§ Work instruction: Note each line of the listing that contains the string "agent", and copy it.

= = = = =

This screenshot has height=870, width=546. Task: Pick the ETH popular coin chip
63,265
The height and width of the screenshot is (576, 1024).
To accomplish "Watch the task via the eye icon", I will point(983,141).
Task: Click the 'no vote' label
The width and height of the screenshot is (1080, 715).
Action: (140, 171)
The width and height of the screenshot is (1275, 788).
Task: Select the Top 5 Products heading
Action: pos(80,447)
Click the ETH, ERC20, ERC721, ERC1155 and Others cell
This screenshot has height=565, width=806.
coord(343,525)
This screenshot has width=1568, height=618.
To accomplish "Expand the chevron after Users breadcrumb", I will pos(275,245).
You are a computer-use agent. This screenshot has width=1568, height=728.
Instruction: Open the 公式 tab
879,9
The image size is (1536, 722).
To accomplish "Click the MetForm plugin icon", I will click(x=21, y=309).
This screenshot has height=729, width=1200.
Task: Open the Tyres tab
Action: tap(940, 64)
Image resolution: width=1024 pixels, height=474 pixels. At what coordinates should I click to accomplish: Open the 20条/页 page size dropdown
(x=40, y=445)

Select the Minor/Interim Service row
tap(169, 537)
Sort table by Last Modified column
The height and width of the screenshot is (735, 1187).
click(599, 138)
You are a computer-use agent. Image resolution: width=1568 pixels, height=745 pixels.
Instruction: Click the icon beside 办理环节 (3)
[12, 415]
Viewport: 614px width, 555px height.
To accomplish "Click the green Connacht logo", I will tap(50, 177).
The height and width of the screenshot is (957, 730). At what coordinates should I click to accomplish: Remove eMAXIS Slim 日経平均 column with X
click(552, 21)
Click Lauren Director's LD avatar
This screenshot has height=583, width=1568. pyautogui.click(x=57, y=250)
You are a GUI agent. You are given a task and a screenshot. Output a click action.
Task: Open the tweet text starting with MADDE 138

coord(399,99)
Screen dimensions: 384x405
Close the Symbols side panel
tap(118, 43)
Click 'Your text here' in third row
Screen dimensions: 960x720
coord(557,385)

= = = = =

§ Task result:
You are a computer-use agent. This screenshot has width=1568, height=728.
You are a computer-use agent. Image resolution: width=1568 pixels, height=745 pixels.
You are a GUI agent. You are given a task and a screenshot. Output a click action.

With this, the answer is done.